I don’t want to even imagine where I would be without Kindred. During those first two years, I had no one, no other parents, who I could ask for advice or for support. And that’s a long time, especially at the beginning when you feel so overwhelmed and alone.
When my daughter Emily was diagnosed with Autism, life became incredibly overwhelming. I didn’t know what I should do next, I was totally unsure about how to move forward. I’d been thrown into this new space of complex systems and services and I was alone. I knew absolutely no one I could turn to for advice or support.
Emily had just turned three, and she was still so, so tiny. The world was a very scary place for her. She didn’t want to be around other people or leave the house. And it was a lot for her to adjust to this new life we were creating for her, going to therapy, and doing therapy at home. I think the first six months of speech therapy, she cried in every session.
Emily needed me to help her through those really big feelings, through her anxiety and the meltdowns. I desperately wanted to be there for my daughter and give her what she needed. But it was draining for me mentally and emotionally. And I had to press pause on the rest of my life so I could give Emily what she needed.
For a very long time, I did the really hard parts alone. Dealing with the outside world’s lack of acceptance and understanding of what Emily was going through was probably one of the hardest things. It was a process learning to accept that if my child makes loud noises in public, to just keep going on and not let it stop me. I had to get used to ignoring the stares from strangers when Emily was clearly struggling. That judgement was hard.
Looking back, I wish I had been able to talk to someone who was on the same journey. To seek their advice or even just to have someone to talk to about how I was feeling. I’m incredibly lucky that I have always had a wonderful support network that includes my family and friends. However, they hadn’t been through anything remotely similar.
A simple yet life changing step
When I first decided to sign up to a Kindred event, I had no idea just how much the decision would change my life. There was just this sense of comfort in finally being able to connect with other parents. I noticed the difference in talking to people who knew what I was going through because they’d lived it too. There was a deep understanding. I felt seen, and I felt understood.
I can actually say that I’ve benefited from each and every one of Kindred’s programs. From the online events to the peer groups and one-on-one support. If I ever need advice on anything, the Kindred Community is a place I can go to ask for help. And I know there is always going to be someone who will share their experiences or answer my questions.
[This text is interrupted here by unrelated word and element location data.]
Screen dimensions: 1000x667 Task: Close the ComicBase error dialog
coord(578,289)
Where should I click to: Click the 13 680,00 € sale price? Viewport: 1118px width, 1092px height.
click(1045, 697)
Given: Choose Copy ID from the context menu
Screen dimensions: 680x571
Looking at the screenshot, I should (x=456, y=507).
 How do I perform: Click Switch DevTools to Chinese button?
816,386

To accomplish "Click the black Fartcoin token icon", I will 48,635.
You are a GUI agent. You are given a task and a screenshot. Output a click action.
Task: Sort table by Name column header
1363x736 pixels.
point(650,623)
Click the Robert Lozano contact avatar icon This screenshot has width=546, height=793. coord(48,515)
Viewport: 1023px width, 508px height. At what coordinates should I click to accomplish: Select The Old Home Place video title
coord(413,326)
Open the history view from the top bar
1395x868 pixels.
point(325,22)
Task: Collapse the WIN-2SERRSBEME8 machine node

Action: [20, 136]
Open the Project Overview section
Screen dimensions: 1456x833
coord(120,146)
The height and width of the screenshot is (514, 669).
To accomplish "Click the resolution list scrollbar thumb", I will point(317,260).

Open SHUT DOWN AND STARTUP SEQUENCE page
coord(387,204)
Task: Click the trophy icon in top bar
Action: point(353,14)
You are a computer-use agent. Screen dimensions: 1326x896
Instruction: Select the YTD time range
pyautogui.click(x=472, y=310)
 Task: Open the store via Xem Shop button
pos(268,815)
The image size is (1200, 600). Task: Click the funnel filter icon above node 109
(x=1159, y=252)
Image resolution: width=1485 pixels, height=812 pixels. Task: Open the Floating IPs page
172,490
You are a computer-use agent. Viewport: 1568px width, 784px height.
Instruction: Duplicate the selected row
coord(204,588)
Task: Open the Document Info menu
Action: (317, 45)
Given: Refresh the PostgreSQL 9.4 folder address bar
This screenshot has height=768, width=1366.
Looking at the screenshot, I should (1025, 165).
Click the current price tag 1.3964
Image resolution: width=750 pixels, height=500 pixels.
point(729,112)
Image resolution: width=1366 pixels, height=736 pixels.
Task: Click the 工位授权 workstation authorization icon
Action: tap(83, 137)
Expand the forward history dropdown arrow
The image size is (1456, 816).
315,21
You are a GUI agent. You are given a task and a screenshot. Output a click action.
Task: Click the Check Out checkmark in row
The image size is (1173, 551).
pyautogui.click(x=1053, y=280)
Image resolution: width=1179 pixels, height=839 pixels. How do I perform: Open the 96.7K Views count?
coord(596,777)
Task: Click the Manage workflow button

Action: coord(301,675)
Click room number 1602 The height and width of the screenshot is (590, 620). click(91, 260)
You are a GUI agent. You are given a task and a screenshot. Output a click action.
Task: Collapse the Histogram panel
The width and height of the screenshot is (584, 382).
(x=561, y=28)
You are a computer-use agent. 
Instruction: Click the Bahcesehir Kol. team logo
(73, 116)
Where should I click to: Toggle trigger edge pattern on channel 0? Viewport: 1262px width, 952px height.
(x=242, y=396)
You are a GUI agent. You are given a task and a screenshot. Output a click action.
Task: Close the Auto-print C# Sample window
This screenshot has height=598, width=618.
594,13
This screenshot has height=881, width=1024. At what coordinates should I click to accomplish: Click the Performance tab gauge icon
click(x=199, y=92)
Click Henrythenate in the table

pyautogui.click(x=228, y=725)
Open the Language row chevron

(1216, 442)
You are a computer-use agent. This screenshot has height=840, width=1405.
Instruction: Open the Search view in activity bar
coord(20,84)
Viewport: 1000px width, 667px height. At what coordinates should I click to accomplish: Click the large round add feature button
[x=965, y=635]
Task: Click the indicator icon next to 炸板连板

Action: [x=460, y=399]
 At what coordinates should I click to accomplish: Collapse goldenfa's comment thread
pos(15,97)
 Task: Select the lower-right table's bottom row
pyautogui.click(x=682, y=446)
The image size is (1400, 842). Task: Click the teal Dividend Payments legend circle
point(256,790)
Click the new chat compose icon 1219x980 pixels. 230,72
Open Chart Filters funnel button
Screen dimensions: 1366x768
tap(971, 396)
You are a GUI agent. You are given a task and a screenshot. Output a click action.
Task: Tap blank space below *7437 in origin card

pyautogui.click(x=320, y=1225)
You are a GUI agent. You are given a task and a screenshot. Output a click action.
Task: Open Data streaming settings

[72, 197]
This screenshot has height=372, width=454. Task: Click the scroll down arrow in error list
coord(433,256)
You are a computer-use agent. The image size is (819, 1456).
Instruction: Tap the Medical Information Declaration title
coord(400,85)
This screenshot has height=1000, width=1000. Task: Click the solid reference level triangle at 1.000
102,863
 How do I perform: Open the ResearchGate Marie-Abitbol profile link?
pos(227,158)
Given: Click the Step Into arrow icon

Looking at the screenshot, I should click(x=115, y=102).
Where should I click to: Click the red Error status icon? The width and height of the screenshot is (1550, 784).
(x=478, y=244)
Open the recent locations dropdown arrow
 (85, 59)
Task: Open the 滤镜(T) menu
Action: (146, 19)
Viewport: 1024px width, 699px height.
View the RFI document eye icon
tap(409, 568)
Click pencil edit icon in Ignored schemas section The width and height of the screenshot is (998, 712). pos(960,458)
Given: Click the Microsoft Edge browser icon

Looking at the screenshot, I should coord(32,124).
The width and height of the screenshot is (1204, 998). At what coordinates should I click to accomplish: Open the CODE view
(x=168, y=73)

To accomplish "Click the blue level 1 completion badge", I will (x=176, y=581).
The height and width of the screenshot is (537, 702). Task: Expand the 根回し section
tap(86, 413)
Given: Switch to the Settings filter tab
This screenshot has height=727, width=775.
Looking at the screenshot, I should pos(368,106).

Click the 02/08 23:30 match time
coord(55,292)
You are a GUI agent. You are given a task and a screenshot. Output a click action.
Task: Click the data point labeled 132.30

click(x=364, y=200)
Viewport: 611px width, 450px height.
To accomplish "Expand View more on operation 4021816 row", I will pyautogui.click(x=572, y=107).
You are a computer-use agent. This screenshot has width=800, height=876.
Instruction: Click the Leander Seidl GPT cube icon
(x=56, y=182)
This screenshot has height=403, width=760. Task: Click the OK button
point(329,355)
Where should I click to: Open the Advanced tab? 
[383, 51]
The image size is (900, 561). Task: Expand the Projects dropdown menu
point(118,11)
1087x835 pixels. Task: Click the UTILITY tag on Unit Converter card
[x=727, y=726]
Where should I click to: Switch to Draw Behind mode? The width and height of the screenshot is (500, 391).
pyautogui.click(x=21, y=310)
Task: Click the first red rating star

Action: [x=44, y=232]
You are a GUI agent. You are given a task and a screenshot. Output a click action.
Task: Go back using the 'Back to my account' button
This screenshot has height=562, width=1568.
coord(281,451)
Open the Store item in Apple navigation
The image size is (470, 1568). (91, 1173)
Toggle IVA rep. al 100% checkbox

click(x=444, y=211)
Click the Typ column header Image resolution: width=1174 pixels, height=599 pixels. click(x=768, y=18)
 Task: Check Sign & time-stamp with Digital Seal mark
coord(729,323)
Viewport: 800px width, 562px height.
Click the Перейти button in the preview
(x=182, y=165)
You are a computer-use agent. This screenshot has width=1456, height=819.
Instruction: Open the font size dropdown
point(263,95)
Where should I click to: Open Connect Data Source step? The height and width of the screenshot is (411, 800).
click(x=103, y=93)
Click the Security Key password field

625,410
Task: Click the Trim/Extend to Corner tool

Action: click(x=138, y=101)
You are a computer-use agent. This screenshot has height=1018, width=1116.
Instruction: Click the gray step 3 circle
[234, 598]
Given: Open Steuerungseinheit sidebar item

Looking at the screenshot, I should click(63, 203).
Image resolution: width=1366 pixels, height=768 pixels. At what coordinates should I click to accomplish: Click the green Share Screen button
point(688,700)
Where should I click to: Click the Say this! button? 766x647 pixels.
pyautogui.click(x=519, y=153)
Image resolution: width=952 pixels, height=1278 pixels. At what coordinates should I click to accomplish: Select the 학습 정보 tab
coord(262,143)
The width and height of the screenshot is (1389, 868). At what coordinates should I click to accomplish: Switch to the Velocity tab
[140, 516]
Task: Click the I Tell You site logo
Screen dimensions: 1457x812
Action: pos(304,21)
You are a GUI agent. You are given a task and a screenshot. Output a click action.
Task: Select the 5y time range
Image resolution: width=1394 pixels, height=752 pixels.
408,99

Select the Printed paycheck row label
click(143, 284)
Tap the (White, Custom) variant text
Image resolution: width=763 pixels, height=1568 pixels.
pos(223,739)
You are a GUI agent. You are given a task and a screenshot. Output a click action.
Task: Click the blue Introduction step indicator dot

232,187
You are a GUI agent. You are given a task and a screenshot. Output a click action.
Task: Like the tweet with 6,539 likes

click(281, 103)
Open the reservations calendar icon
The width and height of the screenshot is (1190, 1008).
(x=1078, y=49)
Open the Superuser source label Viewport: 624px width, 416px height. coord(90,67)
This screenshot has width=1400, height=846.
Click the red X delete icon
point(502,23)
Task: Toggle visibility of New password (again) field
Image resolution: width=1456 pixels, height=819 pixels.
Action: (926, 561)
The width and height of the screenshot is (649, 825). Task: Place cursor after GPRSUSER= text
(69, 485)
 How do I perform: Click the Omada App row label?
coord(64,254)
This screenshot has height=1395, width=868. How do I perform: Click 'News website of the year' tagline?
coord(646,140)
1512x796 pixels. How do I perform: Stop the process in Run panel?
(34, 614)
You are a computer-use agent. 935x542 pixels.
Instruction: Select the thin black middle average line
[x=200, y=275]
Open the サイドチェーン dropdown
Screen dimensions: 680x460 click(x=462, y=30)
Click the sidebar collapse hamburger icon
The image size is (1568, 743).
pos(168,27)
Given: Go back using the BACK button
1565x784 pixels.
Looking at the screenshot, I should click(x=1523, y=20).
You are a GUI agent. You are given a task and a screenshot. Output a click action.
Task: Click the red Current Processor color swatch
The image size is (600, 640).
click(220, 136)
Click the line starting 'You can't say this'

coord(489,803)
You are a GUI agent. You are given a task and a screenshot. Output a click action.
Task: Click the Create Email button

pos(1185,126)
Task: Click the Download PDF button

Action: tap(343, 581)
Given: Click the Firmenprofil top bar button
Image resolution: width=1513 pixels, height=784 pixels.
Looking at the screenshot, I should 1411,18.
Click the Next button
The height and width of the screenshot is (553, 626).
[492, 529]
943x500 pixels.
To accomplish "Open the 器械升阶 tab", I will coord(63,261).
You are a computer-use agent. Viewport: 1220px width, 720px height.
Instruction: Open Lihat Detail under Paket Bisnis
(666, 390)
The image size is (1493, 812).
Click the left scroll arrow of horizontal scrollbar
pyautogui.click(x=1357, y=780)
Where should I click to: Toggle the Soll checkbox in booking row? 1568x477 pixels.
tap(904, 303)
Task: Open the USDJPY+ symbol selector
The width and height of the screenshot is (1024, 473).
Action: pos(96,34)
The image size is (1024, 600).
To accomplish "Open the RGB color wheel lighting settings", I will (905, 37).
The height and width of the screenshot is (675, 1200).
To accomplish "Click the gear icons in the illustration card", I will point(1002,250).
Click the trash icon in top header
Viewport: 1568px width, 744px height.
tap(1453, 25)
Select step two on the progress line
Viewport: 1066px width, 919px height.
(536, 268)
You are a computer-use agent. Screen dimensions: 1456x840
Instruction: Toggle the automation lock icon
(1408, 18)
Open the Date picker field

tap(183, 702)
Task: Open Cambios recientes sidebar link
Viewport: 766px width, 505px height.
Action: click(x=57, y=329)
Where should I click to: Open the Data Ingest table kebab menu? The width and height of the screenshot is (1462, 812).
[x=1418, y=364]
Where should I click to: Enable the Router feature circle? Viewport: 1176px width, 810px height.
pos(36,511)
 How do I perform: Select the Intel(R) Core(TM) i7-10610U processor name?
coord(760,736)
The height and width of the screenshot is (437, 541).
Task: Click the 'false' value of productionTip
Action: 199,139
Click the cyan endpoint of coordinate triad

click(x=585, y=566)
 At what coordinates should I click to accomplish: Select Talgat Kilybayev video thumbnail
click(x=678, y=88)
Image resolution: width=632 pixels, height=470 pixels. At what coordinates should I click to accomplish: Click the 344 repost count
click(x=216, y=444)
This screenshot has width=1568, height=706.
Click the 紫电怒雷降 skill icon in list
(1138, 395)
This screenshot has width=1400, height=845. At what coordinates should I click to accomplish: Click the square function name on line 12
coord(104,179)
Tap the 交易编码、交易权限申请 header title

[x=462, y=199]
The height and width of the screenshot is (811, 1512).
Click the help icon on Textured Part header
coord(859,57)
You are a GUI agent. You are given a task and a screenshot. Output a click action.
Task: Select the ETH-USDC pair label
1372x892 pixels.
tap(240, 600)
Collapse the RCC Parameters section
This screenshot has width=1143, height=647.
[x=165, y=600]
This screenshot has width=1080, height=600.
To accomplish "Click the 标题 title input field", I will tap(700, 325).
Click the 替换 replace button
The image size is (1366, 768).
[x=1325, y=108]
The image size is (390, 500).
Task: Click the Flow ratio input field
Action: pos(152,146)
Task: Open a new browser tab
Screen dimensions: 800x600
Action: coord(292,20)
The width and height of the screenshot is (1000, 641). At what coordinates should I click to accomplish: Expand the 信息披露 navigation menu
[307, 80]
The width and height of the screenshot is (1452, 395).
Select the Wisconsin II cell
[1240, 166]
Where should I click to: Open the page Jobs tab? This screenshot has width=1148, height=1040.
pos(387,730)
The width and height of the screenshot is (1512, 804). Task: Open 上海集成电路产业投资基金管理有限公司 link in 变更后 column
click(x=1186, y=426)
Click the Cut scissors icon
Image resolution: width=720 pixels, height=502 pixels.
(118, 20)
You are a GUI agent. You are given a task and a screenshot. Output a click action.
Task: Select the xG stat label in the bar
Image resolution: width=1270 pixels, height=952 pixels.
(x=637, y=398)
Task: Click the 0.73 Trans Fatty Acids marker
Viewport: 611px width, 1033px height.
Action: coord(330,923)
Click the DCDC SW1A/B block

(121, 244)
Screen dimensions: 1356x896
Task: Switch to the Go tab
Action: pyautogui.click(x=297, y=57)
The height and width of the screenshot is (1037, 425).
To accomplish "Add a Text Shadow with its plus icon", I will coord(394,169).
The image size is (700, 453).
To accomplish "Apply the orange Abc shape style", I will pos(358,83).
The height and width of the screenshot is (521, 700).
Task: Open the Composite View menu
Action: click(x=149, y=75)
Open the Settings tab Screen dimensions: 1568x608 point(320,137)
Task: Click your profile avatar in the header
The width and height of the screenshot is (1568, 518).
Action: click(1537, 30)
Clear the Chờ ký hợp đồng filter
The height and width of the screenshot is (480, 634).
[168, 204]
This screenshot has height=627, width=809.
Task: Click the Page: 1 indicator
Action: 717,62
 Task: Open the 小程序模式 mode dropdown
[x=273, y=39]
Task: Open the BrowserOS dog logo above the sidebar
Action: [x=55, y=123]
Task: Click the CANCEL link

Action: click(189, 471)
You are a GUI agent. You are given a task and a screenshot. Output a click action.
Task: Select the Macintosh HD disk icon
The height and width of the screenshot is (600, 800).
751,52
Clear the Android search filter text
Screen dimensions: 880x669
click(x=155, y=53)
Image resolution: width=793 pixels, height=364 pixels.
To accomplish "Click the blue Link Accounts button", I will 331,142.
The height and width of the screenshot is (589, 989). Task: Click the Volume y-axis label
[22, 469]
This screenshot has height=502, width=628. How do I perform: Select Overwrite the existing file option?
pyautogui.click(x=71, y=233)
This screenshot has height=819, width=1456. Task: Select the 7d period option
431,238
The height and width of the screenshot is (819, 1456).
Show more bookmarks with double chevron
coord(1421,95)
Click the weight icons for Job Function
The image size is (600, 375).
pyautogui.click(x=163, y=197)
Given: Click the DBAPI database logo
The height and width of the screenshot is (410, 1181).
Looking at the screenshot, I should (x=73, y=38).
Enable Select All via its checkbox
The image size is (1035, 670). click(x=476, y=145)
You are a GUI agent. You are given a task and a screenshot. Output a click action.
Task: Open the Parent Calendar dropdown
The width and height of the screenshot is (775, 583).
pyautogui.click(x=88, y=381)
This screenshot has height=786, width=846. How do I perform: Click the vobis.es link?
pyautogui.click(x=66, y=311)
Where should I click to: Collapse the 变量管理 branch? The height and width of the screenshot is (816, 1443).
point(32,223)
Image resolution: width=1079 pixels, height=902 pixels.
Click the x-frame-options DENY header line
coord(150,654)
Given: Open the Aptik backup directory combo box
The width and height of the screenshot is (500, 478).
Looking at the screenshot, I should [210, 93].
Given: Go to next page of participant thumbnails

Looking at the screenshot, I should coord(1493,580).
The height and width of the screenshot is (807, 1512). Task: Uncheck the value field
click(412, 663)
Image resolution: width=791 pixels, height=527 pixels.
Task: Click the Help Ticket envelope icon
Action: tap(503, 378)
Emily’s speech is very limited, so I actually don’t know how she is feeling much of the time. And whilst I can ask her therapists, attending Kindred’s workshops and having access to the resources are actually what has made the biggest difference. It really helps me understand Emily and her experience better.
I feel like I’m a better parent for Emily when I educate myself, and I know more. It also really helps me to feel more confident. Honestly, I go to bed at night, and I think, ‘I’m so glad I took the time to listen to that Kindred workshop or go to that peer group because I learned something tonight that will help me, it will help my family and it will help Emily.’
Today Emily is 9 years old. She has an Intellectual Disability and ADHD, as well as being Autistic. Our family is doing well. Emily is about to become a big sister very soon, which we are all excited about.
Thinking back to when Emily was diagnosed to where I am now, it is like chalk and cheese. I’ve completely changed having peer support in my life. I put so much less pressure on myself. I’m more confident. And it feels so empowering. I never imagined I would be in this position to share my experiences with other parents and support them on their journey too.
I know Emily will have a great life with the right support and resources. I feel so much less afraid for her future. Because I know there are parents that are further along that I can seek advice from. I know I have a safe, supportive place to come for help. I honestly don’t want to ever imagine my life without Kindred.